» **PAGE EXCERPT**:
· · · ·

All MCAD COVID-19 updates will be posted below and at mcad.edu/covid19

Graylock Passwords

The Graylock Active Directory Domain utilizes Microsoft technologies. These technologies are among the most actively attacked and compromised. The Graylock Domain protects the college's most sensitive and important data. Strong and secure passwords are along the frontline in preventing unauthorized use and abuse.

Graylock Domain passwords have a few restrictions placed upon them:

  • Maximum Password age of 90 days
  • Does not match previous 5 passwords
  • Be at least 10 characters long
  • Must meet complexity requirements:
    • Must not contain the user’s entire Account Name or entire Full Name. The Account Name and Full Name are parsed for delimiters: commas, periods, dashes or hyphens, underscores, spaces, pound signs, and tabs. If any of these delimiters are found, the Account Name or Full Name are split and all sections are verified not to be included in the password. There is no check for any character or any three characters in succession.
    • Must contain characters from three of the following five categories:
      1. Uppercase characters or capital letters (A through Z)
      2. Lowercase characters (a through z)
      3. Numeric character or number (0 through 9)
      4. Non-alphnumeric characters or punctation mark (for example, !, $, #, %)

In addition to meeting the requirements above, we recommend that users utilie strong passwords. The following definition of strong passwords is from Windows 2003 Server Help:

Strong Passwords

The role that passwords play in securing an organization's network is often underestimated and overlooked. Passwords provide the first line of defense against unauthorized access to your organization. […]

Weak passwords provide attackers with easy access to your computers and network, while strong passwords are considerably harder to crack, even with the password-cracking software that is available today. Password-cracking tools continue to improve, and the computers that are used to crack passwords are more powerful than ever. Password-cracking software uses one of three approaches: intelligent guessing, dictionary attacks, and brute-force automated attacks that try every possible combination of characters. Given enough time, the automated method can crack any password. However, strong passwords are much harder to crack than weak passwords. A secure computer has strong passwords for all user accounts.

· · · ·

» **RECORD EXTRACTS**:
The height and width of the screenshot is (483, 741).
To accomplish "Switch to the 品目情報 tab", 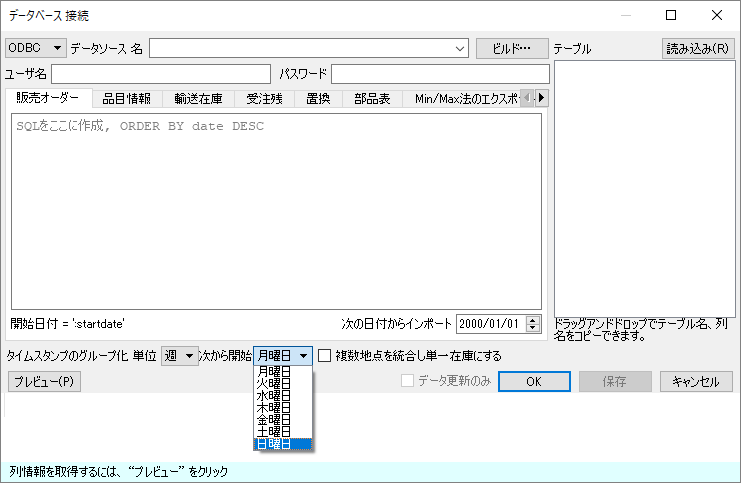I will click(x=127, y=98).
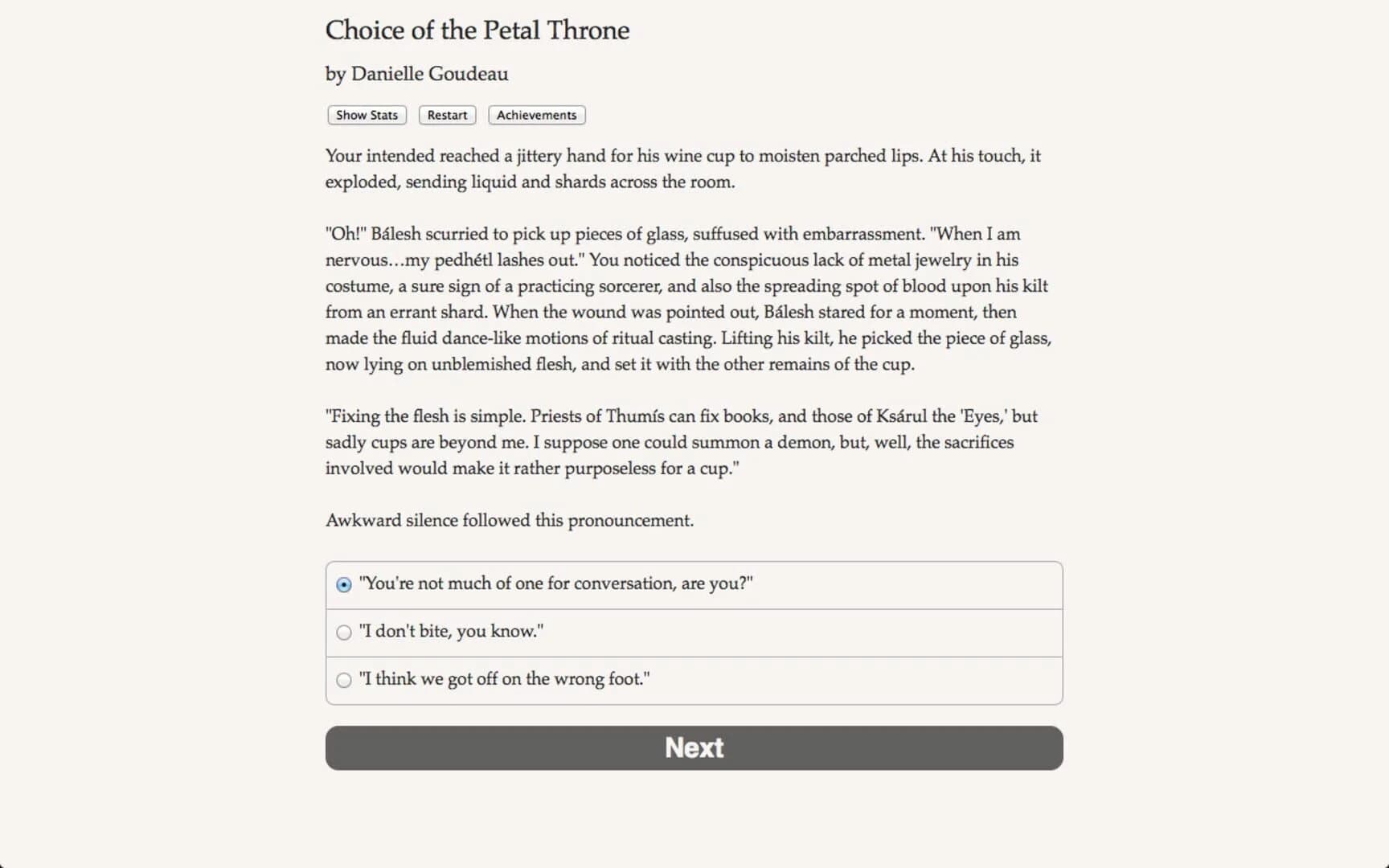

· · · ·

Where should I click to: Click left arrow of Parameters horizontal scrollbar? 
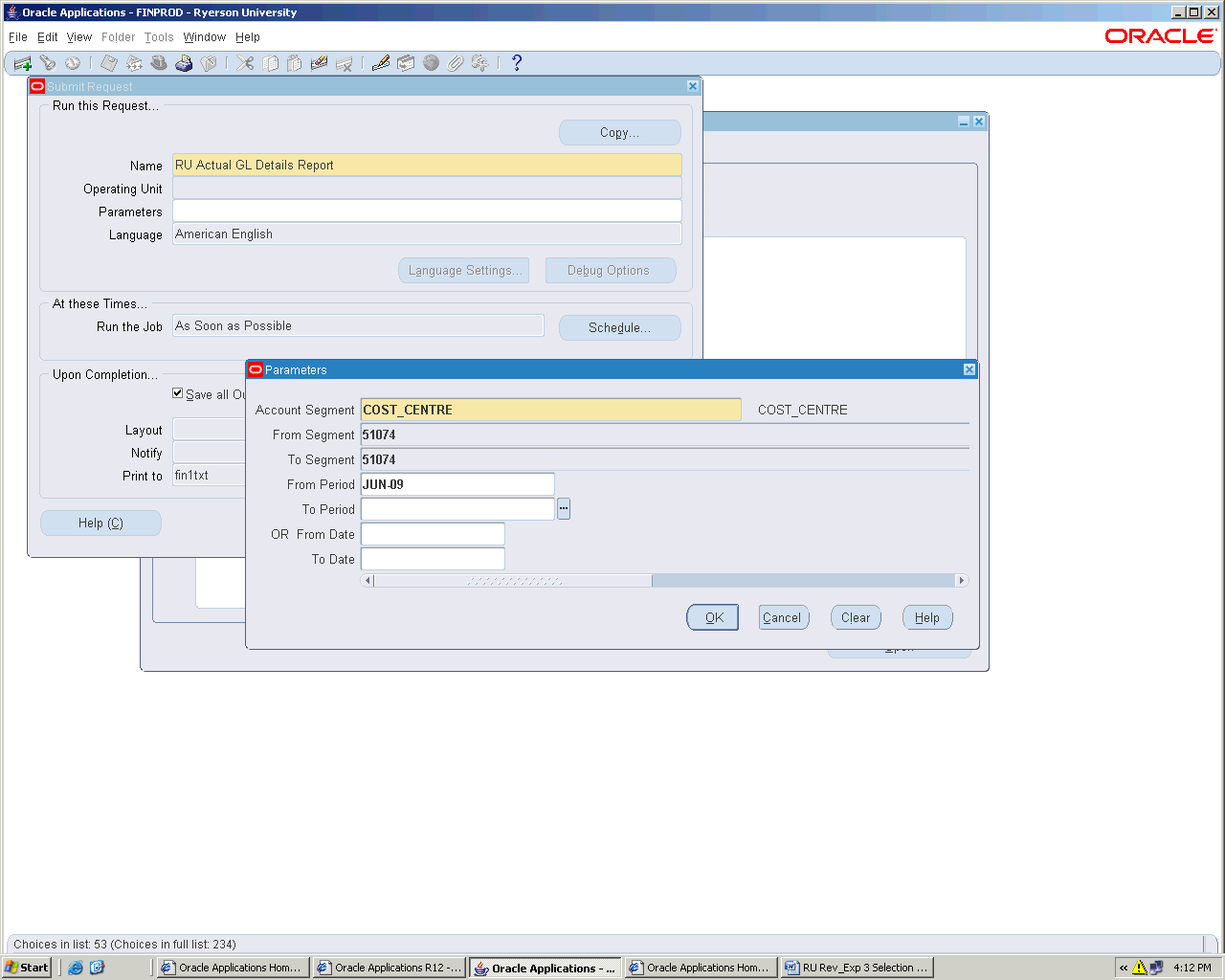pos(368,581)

· · · ·

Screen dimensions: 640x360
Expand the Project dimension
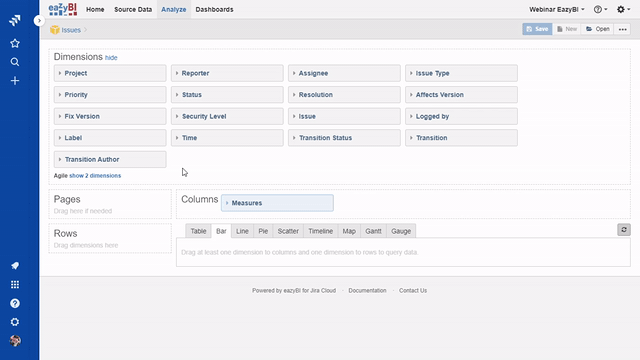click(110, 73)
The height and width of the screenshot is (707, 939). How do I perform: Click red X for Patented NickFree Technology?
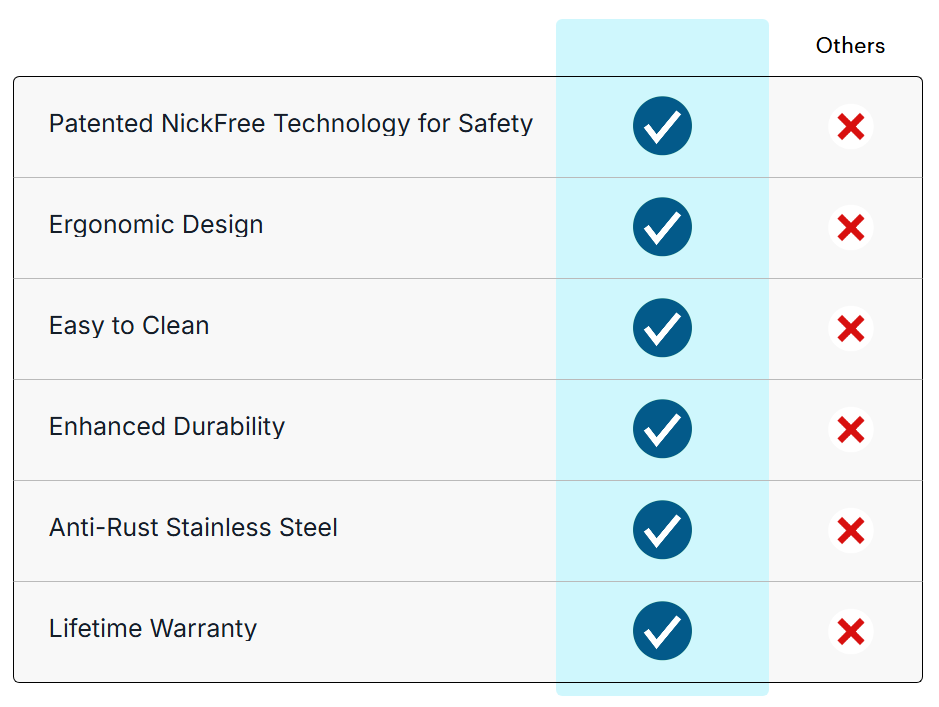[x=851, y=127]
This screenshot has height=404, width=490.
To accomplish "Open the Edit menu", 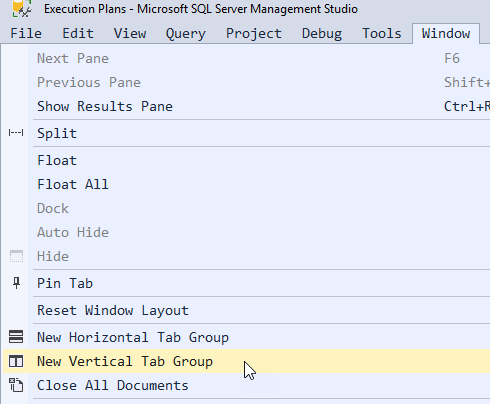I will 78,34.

· · · ·

» **USING THE INFORMATION**:
• A. According to the page on Graylock passwords, what is the maximum password age for Graylock Domain passwords?
• B. Write the next part of the page on Graylock passwords, following on from its final sentence.

» **RESPONSES FOR EACH TASK**:
• A. 90 days.

• B.
A weak password:
  • Is no password at all.
  • Contains your user name, real name, or company name.
  • Contains a complete dictionary word. For example, Password is a weak password.
A strong password:
  • Is at least seven characters long.
  • Does not contain your user name, real name, or company name.
  • Does not contain a complete dictionary word.
  • Is significantly different from previous passwords. Passwords that increment (Password1, Password2, Password3 ...) are not strong.
  • Contains characters from each of the following four groups:
GroupExamples
Uppercase lettersA, B, C …
Lowercase lettersa, b, c …
Numerals0, 1, 2, 3, 4, 5, 6, 7, 8, 9
Symbols found on the keyboard (all keyboard characters not defined as letters or numerals)` ~ ! @ # $ % ^ & * ( ) _ + - = { } | [ ] \ : " ; ' < > ? , . /

It is OK to write down your passwords, but they are worth more to MCAD than all the cash on campus and must be kept in a safe place. It is not acceptable to put them on your monitor, beneath your mouse pad, keyboard, etc.

Never share your password, even with Technology staff. Technology staff will never ask you for your password.